LLMON: An LLM-native Markup Language to Leverage Structure and Semantics at the LLM Interface
New 'Lemon' language distinguishes instructions from data to prevent prompt injection attacks.
A team of researchers from IBM, including Michael Hind and seven others, has proposed LLMON (LLM Object Notation, pronounced 'Lemon'), a new markup language designed specifically for interacting with large language models. The core problem LLMON addresses is the current flat, unstructured nature of text prompts. Most prompts mix instructions (like 'Summarize this') with the data to be processed, but LLMs receive this as a single, undifferentiated string. This lack of structure can confuse the model and creates security vulnerabilities, most notably prompt injection attacks where malicious data can override the original instructions.
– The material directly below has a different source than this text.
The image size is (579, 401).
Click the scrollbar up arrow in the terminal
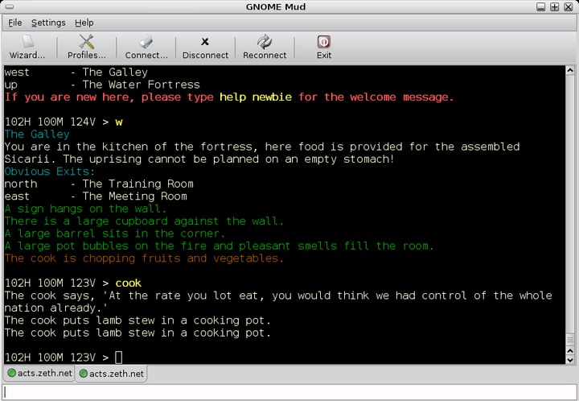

LLMON introduces a formal way to embed structure and semantic metadata directly into the prompt. This allows developers to explicitly label different parts of the input, such as distinguishing system instructions from user data or marking sensitive content. The researchers argue this structured approach can be leveraged during model training, prompting, and inference, leading to tangible improvements in accuracy, safety, and security. They draw an analogy to programming language types, which enable static checking, better tooling, and runtime safety.
The 28-page paper provides preliminary empirical evidence supporting LLMON's value for both training and inference use cases. By giving the model a clearer understanding of the prompt's intent and components, it can more reliably follow instructions and resist manipulation. The work also opens up broader research opportunities for 'LLM-native' interfaces, suggesting a future where models are designed from the ground up to understand structured, semantically rich inputs rather than plain text.
- LLMON (LLM Object Notation) is a new markup language from IBM researchers that adds structure to LLM prompts.
- It explicitly separates instructions from data, aiming to prevent prompt injection attacks and reduce model confusion.
- Early evidence shows potential for improved model accuracy and security, analogous to type systems in programming languages.
Why It Matters
Provides a foundational method to make LLM interactions more secure, reliable, and structured, critical for enterprise deployment.